Friday, January 23, 2009

Red Hot Social Media Measurement

Social media measurement is sizzling. Unless you’ve been living under a rock, you know that Twitter, the Blogosphere, Facebook, YouTube and other burgeoning forms of social media are exploding. While 2008 may have been the year for “experimentation” with social media, 2009 will be the year of “measurement”. Whether you deem social media as fun & frivolous or ripe with opportunity…I’m here to tell you that it’s real marketing…so capitalize on it.

Here are a few thoughts on how:

Get specific. As with most endeavors, trying to measure everything without calibrating your focus can prove unprofitable. Think about social media measurement in terms of three distinct categories: 1) Individuals, 2) Content, and 3) Exposure. Once you establish these independent lenses for measurement, you can get fancy with your analysis. There’s a great tool for measuring Twitter influence of individuals that can shed light on social media impact and opportunity for exposure.

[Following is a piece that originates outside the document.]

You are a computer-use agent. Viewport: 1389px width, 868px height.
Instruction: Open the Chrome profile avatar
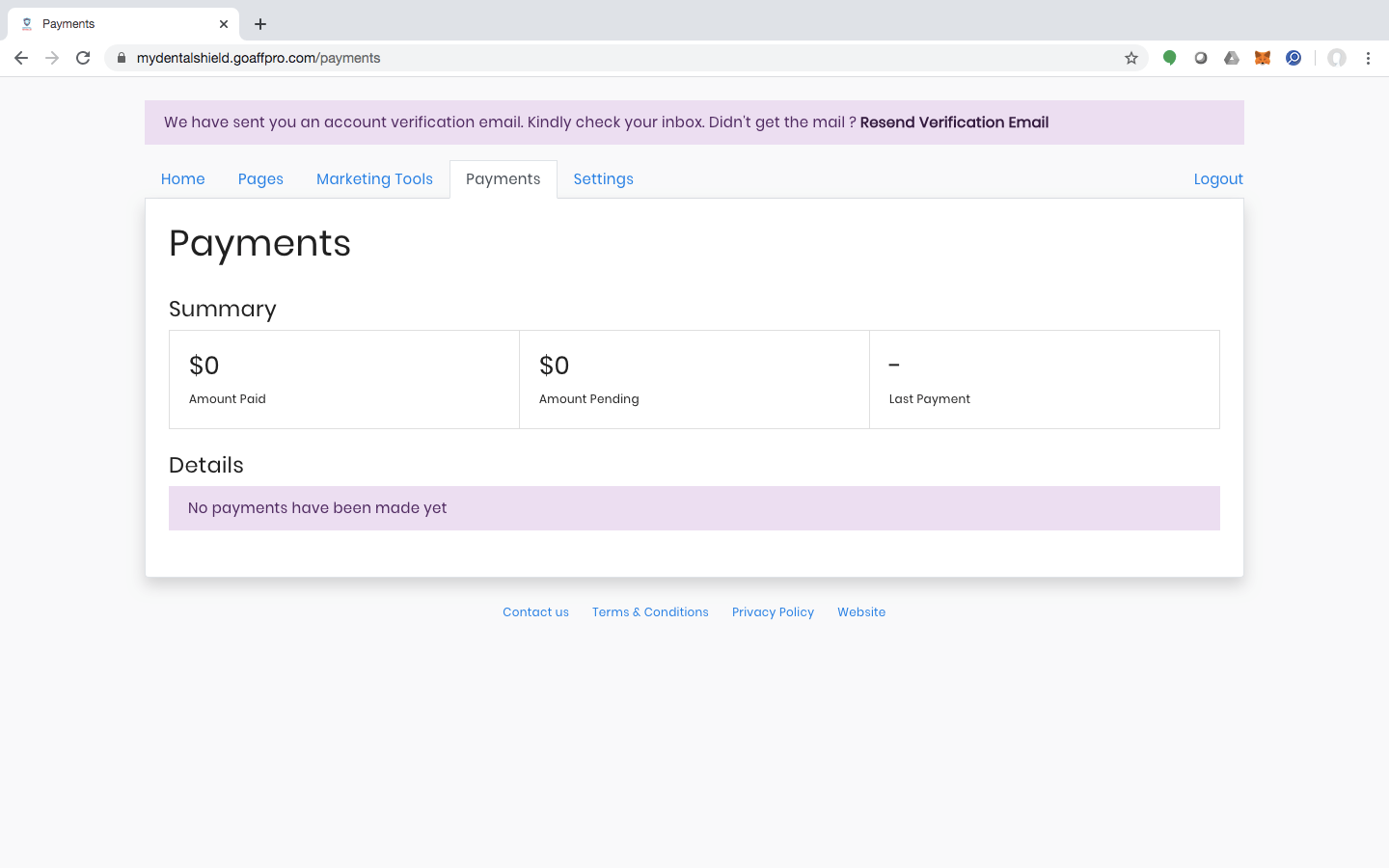1337,58
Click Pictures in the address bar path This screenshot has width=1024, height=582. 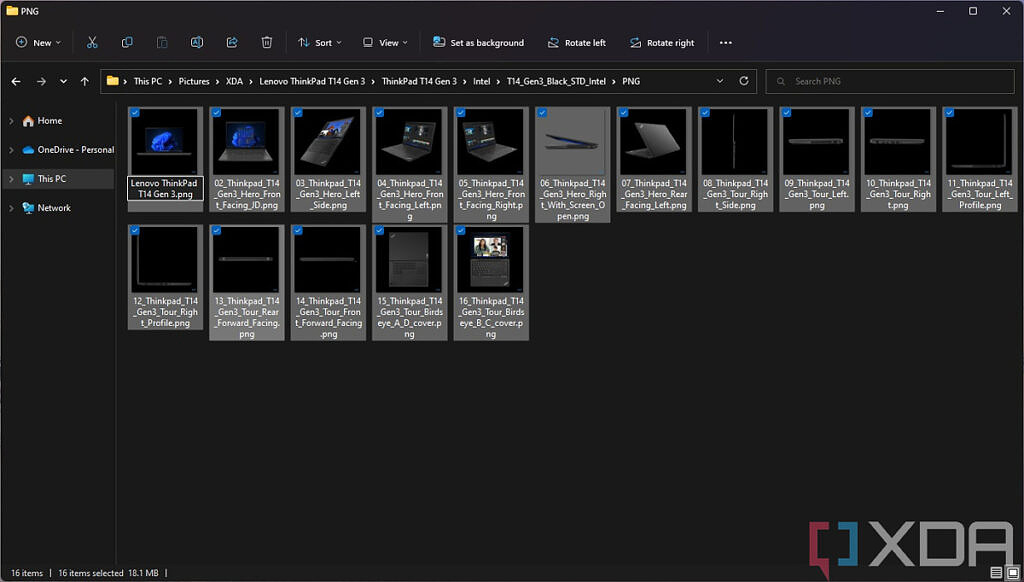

Content is the lifeblood of your marketing and something you do have control over, so understanding which social tools are referring traffic to content and what types of content resonate (or go ChaChing!) with different audiences is extremely valuable. Finally, Exposure incorporates all that branding and PR that you work so hard to get out there as well as the buzz generated from it. Understanding your reach, the conversation, overall pick-up and redistribution will help you get more tactical about reaching your target audiences via social channels.

Don’t reinvent. By this I mean - as much as possible – use established reporting methods and familiar tools for communicating metrics. This will help you to ingrain social metrics within standardized reporting without requiring your old dog colleagues to access new interfaces and learn new tricks. Just this month Tealium announced its new measurement service for tracking social media. These former Visual Sciences entrepreneurs have tapped into the ROI of social media by enabling measurement through popular Web analytics tools. Their solution can report metrics about YouTube referrals, blog mentions and even PR exposure. They make this insight available through plug-ins to popular analytics tools like Google Analytics, Omniture Site Catalyst, Unica NetInsight, WebTrends and Coremetrics so your Web analysts get more information in their existing tools. I’m eagerly looking forward to my demo next week…so stay tuned for more.

Another Web analytics vendor Lyris HQ just gave me a preview yesterday of their new social media measurement capabilities adding more steak to the sizzle. They’ve added social media tracking to their analytics solution to identify referrals from various social marketing efforts as well as the opportunity to create segments from social media channels to identify opportunities. Expect a press release to drop on Monday.

Really measure. Clearly there’s been a lot written about Social Media Measurement already, so I’m not breaking new ground here. However, I am excited about the progression beyond buzz monitoring and aggregate dashboarding of social metrics (not that these tools aren’t valuable…they are), but most lack real analytical chops regarding the ROI of social marketing. The recently published The Forrester Wave™: Community Platforms, Q1 2009 (here’s Jeremiah’s take) identifies analytics as a critical component to monitoring a successful community. Yet, many of the Strong Performers identified in the report still fall short on their analytical capabilities. Listening is the first part of the solution, but taking action is where I see most companies stumble with analytics.

3 comments:

Daniel Tunkelang said...

John, do you have any evidence that the "Twitter influence" score actually measures impact? I've given some thought to this problem; check out my proposed Twitter Analog for PageRank.

John Lovett said...

Hi Daniel,

Thanks for the post and I'm glad you pointed out your PageRank calculation. The influence scores can indeed be "influenced" by users, so perhaps you're onto a more objective method for ranking.

In both cases though, these metrics are indicators that should be applied towards an action. Simply knowing the rank or influence of an individual isn't the end game. Rather leveraging their influence is where get traction.

Cheers,
John

Daniel Tunkelang said...

John, I absolutely agree. In fact, we discussed this in the comment thread for the "TunkRank" post:

What do I care about measuring influence? Here are a couple of reasons:

- I’d like to be able to measure my own influence, since one of my goals is to increase the leverage associated with my ideas. If I were a company, the same would apply to measuring brand capital. In my own case, I’d like to be able to check my balance of reputation capital.

- I’d like to know who the influencers are so I can monitor them and in some cases court them. Of course I’ll have other criteria about the people and their areas of expertise. But the ability to explore and the ability to sort by influence are complementary. For example, I’d love to know who are the most influential people tweeting about information seeking.